Document passage
● ● ● ● ●

If you’ve been paying attention to Donald Trump Jr.’s meeting with some Russians last summer, you know the White House has given two reasons for the get-together. The explanation that caught my tax eye was that the group talked about adoptions.
The president’s oldest son said that one of the Russian nationals came to Trump Tower to lobby for reversal of the Magnitsky Act. The law gets its name from attorney Sergei Magnitsky, who died in 2009 while being held in a Moscow prison.
Foreign fight, domestic family effects: In 2012, the U.S. law bearing Magnitsky’s name was enacted. It froze the assets and banned entry of 18 Russian officials believed involved in corruption that Magnitsky helped expose. Russia retaliated by banning U.S. citizens from adopting Russian children.
Mention of Magnitsky immediately reminded me of his conviction on tax evasion charges by a Russian Court — two years after he died.
The talk of adoption also got me thinking about the tax breaks available to U.S. citizens who use this legal process add to their families. And Uncle Sam’s help is definitely welcome, so it’s this week’s Weekly Tax Tip.
Tax help for costly family additions: Data compiled by the Child Welfare Information Gateway found that in 2016 parents who work with a private agency to adopt a newborn, either domestically or from another country, could pay as much as $40,000.
However, the Internal Revenue Code helps eligible adoptive parents cover some of the costs of adding to their families.
Some employers provide a tax-free adoption benefit. There’s also a sizable adoption tax credit.
For the 2017 tax year, a company can provide eligible employees up to $13,570 in tax-free assistance to go toward adoption costs. The amount is adjusted annually for inflation.
In addition, parents in 2017 can claim an adoption tax credit of $13,570 when they file their returns.
Some tax break restrictions: The good news for people seeking to add to their families via adoption is that this tax credit — which provides a dollar-for-dollar reduction in any tax liability — is per child.
The slightly bad news is that the adoption tax credit is nonrefundable. That means it can only erase the amount of tax you owe, not get you a refund if the credit is more than your tax bill.
Still, zeroing out a tax bill is always a good thing. And there’s a silver tax lining. Any excess tax credit may be carried forward for up to five years.
Depending on the adoption’s cost, you may be able to claim both the tax credit and the income exclusion from your employer.
However, you must use any allowable exclusion amount before you file for the adoption tax credit. And you can’t double dip; that is, you cannot claim both the credit and exclusion for the same expenses.
Income limits tax benefits: Both the tax-free employer provided adoption assistance and the tax credit also are affected by the new parents’ earnings.
The amount of both tax breaks begins to phase out when the new adopting taxpayer’s modified adjusted gross income (MAGI) is more than certain limits, also adjusted for inflation each year.
In 2017, that earnings threshold is $203,540 regardless of filing status. The tax-favored assistance ends totally once the adoptive parents’ MAGI hits $243,540.
Credit for qualifying kids: Of course, there also are rules regarding your new family member. To claim the adoption tax credit or use the workplace benefit, you must adopt or try to adopt an eligible child.

● ● ● ● ●

Given instruction 1
Lay out the rows that follow, from their start through the line containing "click(x=583, y=199)", as a two-column CSV with the columns request and answer. Give one CSV line per request, put each value in a single quoted field with line breaks replaced by spaces, and leave the pictures out.

● ● ● ● ●

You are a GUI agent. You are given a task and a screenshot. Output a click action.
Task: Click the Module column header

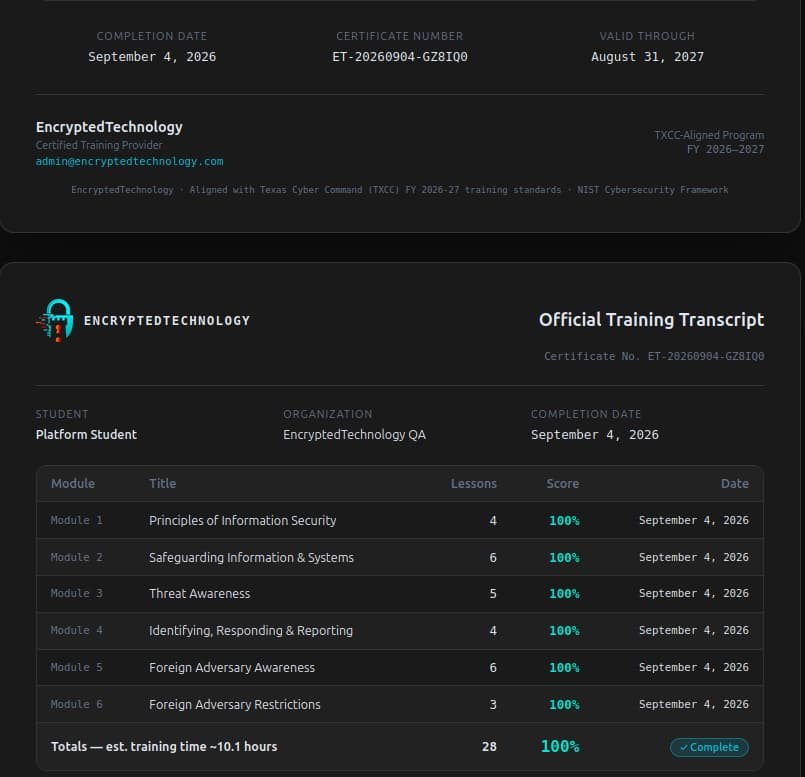pos(73,484)
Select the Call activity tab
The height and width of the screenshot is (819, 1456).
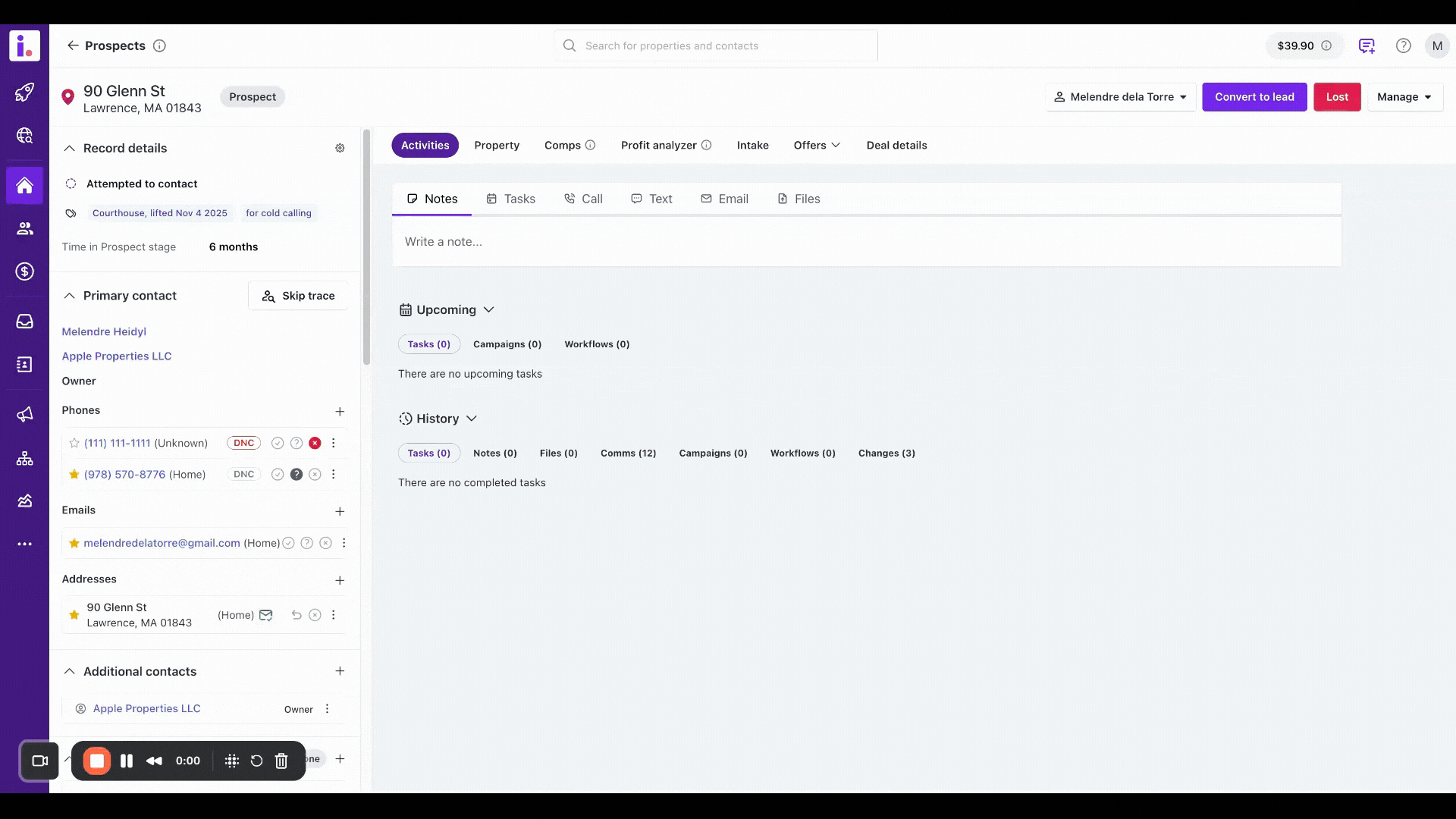click(x=583, y=199)
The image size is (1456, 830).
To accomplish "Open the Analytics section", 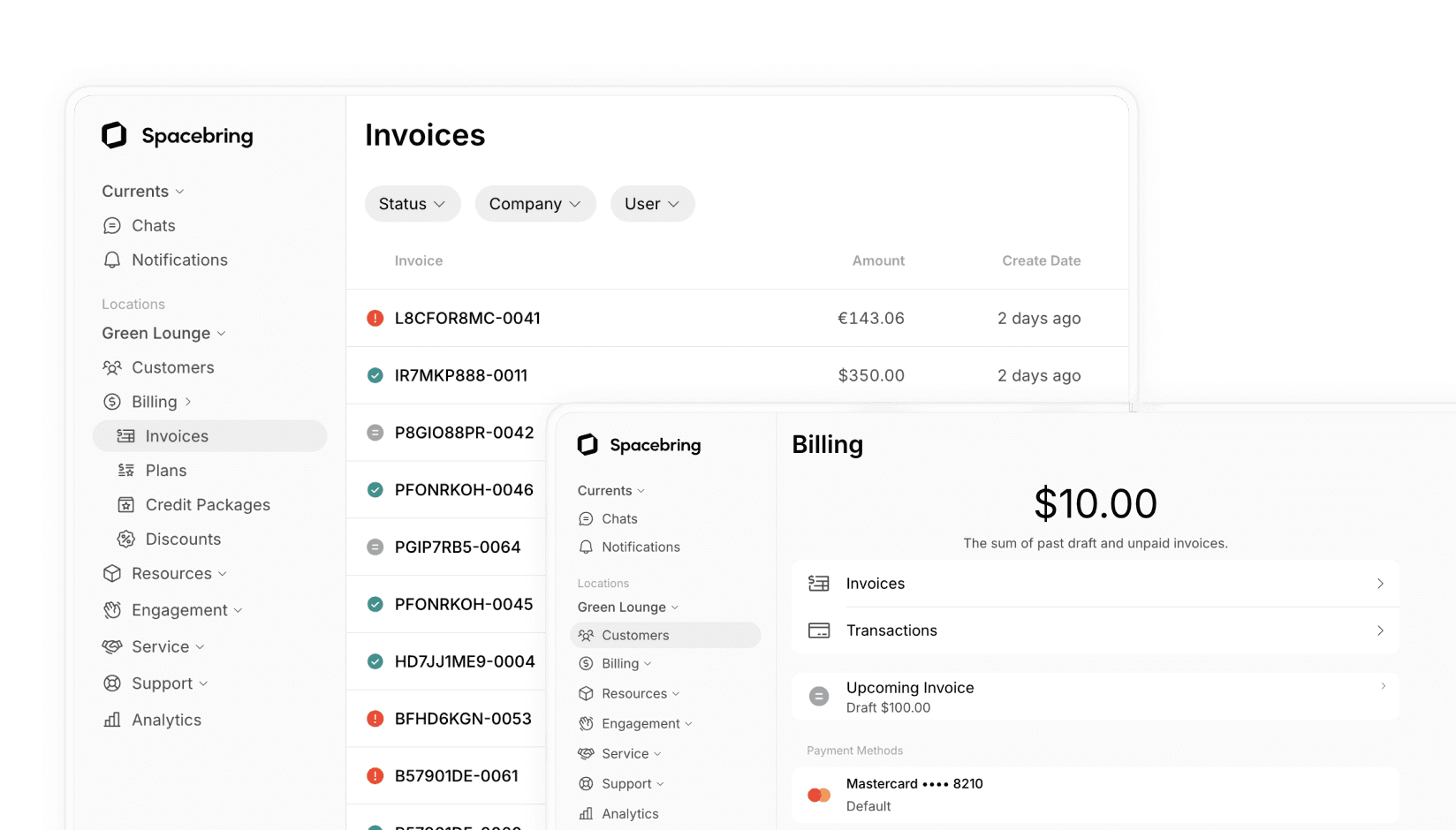I will 166,720.
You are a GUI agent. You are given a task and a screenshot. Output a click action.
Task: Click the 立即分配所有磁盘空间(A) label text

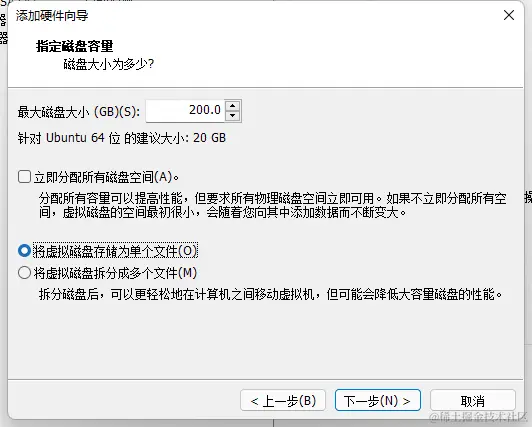pos(107,177)
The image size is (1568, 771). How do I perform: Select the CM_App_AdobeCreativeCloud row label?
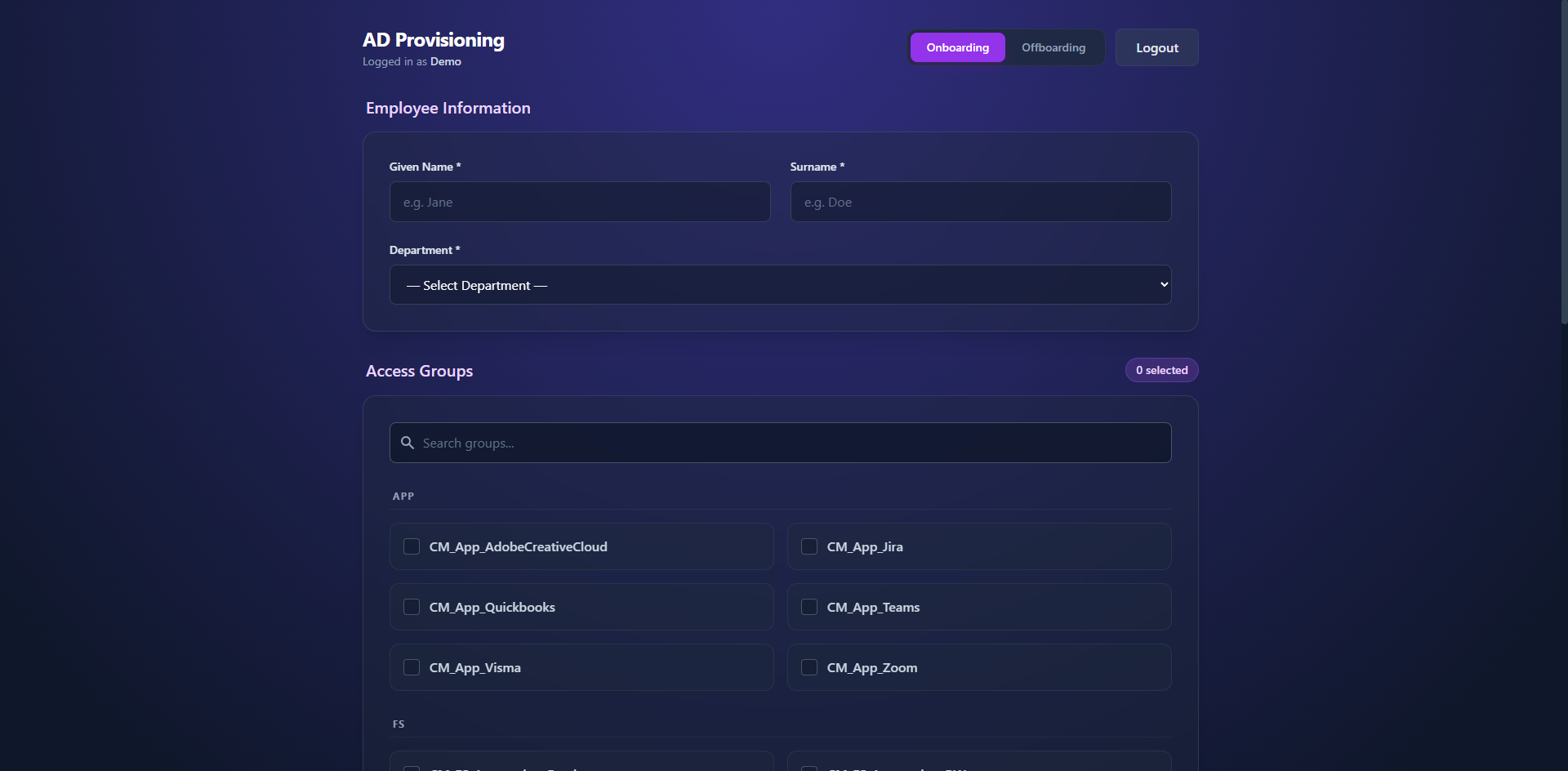(x=518, y=546)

● ● ● ● ●

Given instruction 2
List each distinct dollar amount that appears in the adoption tax article.

Final answer 1
request,answer
"You are a GUI agent. You are given a task and a screenshot. Output a click action. Task: Click the Module column header","pos(73,484)"
"Select the Call activity tab The height and width of the screenshot is (819, 1456).","click(x=583, y=199)"

Final answer 2
$40,000
$13,570
$203,540
$243,540